**Request**
Please reproduce every one of the following rows word for word.

**Material provided**
▬▬▬▬▬▬▬▬▬▬

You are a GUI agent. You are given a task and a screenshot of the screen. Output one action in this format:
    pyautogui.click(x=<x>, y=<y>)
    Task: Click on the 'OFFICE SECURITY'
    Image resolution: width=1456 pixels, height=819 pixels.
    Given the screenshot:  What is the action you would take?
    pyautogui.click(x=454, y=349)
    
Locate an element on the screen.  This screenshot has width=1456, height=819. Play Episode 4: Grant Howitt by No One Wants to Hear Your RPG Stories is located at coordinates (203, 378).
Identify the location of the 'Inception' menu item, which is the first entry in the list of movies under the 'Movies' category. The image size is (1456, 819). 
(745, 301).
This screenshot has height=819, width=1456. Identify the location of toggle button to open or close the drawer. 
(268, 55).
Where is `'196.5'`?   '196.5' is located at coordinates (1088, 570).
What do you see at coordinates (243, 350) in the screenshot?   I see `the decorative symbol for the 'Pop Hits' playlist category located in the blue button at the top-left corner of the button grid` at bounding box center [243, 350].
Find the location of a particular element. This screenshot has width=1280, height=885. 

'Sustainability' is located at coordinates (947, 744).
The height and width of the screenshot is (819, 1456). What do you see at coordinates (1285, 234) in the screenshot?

▬▬▬▬▬▬▬▬▬▬

**The response**
You are a GUI agent. You are given a task and a screenshot of the screen. Output one action in this format:
    pyautogui.click(x=<x>, y=<y>)
    Task: Click on the 'OFFICE SECURITY'
    Image resolution: width=1456 pixels, height=819 pixels.
    Given the screenshot:  What is the action you would take?
    pyautogui.click(x=454, y=349)
    
Locate an element on the screen.  This screenshot has width=1456, height=819. Play Episode 4: Grant Howitt by No One Wants to Hear Your RPG Stories is located at coordinates (203, 378).
Identify the location of the 'Inception' menu item, which is the first entry in the list of movies under the 'Movies' category. The image size is (1456, 819). 
(745, 301).
This screenshot has height=819, width=1456. Identify the location of toggle button to open or close the drawer. 
(268, 55).
Where is `'196.5'`?   '196.5' is located at coordinates (1088, 570).
What do you see at coordinates (243, 350) in the screenshot?   I see `the decorative symbol for the 'Pop Hits' playlist category located in the blue button at the top-left corner of the button grid` at bounding box center [243, 350].
Find the location of a particular element. This screenshot has width=1280, height=885. 

'Sustainability' is located at coordinates (947, 744).
The height and width of the screenshot is (819, 1456). What do you see at coordinates (1285, 234) in the screenshot?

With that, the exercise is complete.